Auf dem Istanbuler Taksim-Platz demonstrierten am Sonntag Zehntausende für Demokratie. Die Kundgebung war von Erdoğan genehmigt.

Den Moment festhalten: eine junge Frau bei der Demonstration am Sonntagabend in Istanbul Foto: dpa

Istanbul taz | Der ganze riesige Platz war in Rot getaucht, fast jeder hielt eine türkische Fahne in der Hand. Doch anders als bei den „Bürgerwehr-Demonstrationen“, zu denen Präsident Recep Tayyip Erdoğan „sein Volk“ seit der Putschnacht am 15. Juli auf die Straße ruft, gab es keine „Allahu Akbar“-Rufe, keine osmanischen Flaggen, und keine IS-Handzeichen. Am Sonntagabend versammelte sich auf dem zentralen Istanbuler Taksim-Platz die Republikanische Opposition.

Der Vorsitzende der oppositionellen sozialdemokratisch-kemalistischen CHP, Kemal Kılıçdaroğlu, hatte zu der Demonstration aufgerufen und Zehntausende waren gekommen. Sie strömten über Stunden auf den Platz, um für die „demokratische, laizistische und soziale Republik“ einzutreten. Es schien als hätten viele Menschen nur darauf gewartet, endlich einmal zeigen zu können, dass sie auch noch da sind, dass nicht nur die Erdoğan-Fans die Straße beherrschen.

Es war das erste Mal seit dem Gezi-Aufstand im Sommer 2013, dass die Opposition wieder auf dem Taksim-Platz demonstrieren durfte. Erdoğan hatte zuvor grünes Licht für die Demo gegeben. Viele sahen darin ein Zeichen, dass der Präsident geneigt sein könnte, nach dem dramatischen Putschversuch nicht nur mit Repression gegen seine Gegner, sondern auch mit Zeichen von Konzilianz gegenüber der parlamentarischen Opposition zu reagieren.

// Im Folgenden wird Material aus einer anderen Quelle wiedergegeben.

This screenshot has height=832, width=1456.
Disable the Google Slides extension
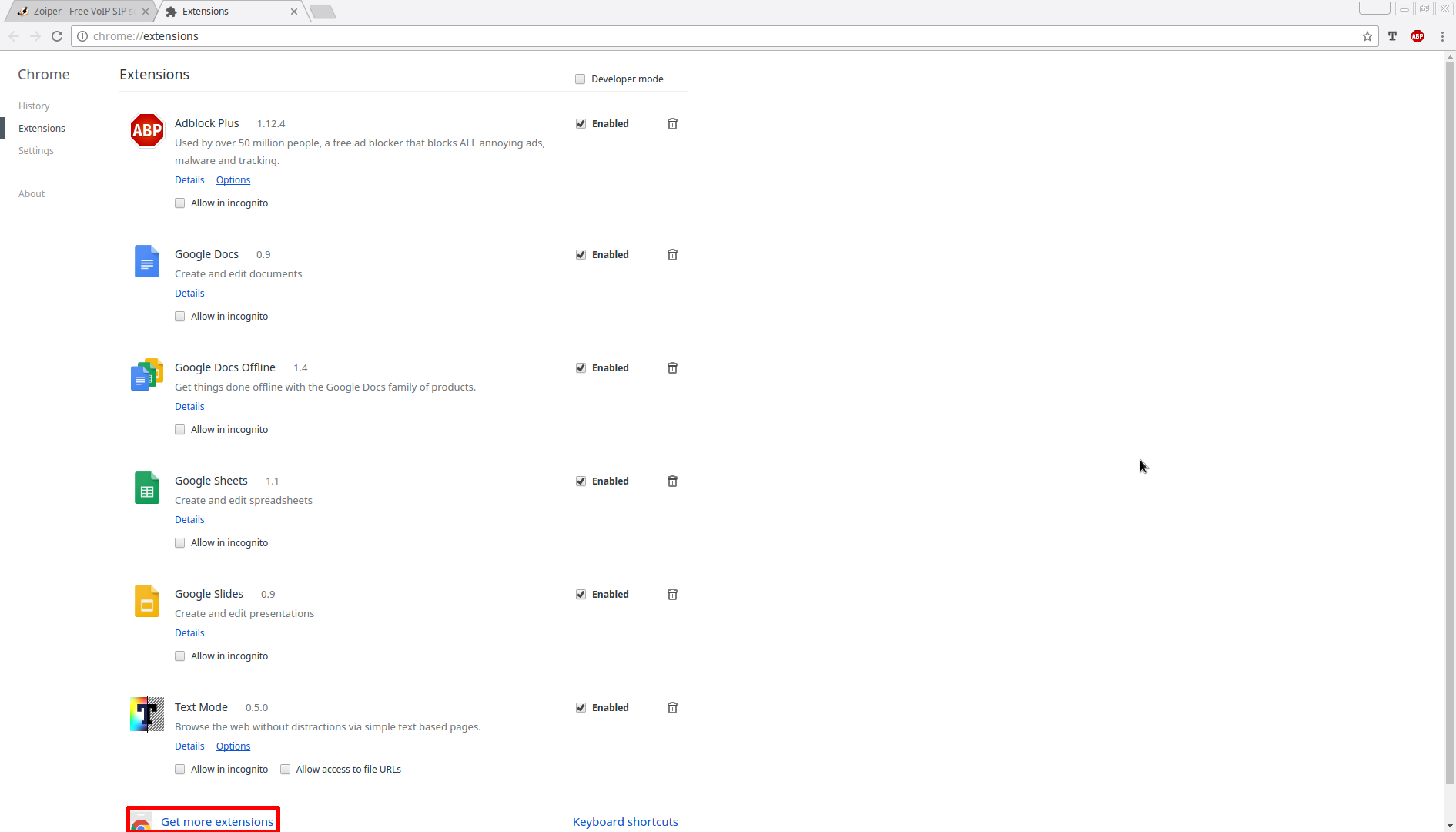click(x=581, y=595)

„Schließlich haben wir“, rief Kılıçdaroğlu der Menge zu, „im Parlament alle gemeinsam in der Nacht vom 15. auf den 16. Juli unsere Demokratie gerettet“. Die Schlussfolgerungen für die CHP, für die Gewerkschaften und Berufsverbände, waren klar: Die parlamentarische Demokratie muss gestärkt werden und darf nicht durch ein autoritäres Präsidialsystem ersetzt werden.

Erdoğan spricht mit Oppositionsführern

Obwohl es im Vorfeld viele Gerüchte über mögliche Provokationen oder gar Bombenattentate, wie bei der Friedensdemonstration der Opposition im Herbst vergangenen Jahres in Ankara, gegeben hatte, ließen sich die Menschen nicht vom Demonstrieren abhalten. „Es tut gut zu sehen, dass man nicht allein ist“, sagte eine ältere Frau. „Wir machen uns gegenseitig Hoffnung, dass aus den schlimmen Ereignissen vor zehn Tagen vielleicht doch noch etwas Gutes entstehen könnte“.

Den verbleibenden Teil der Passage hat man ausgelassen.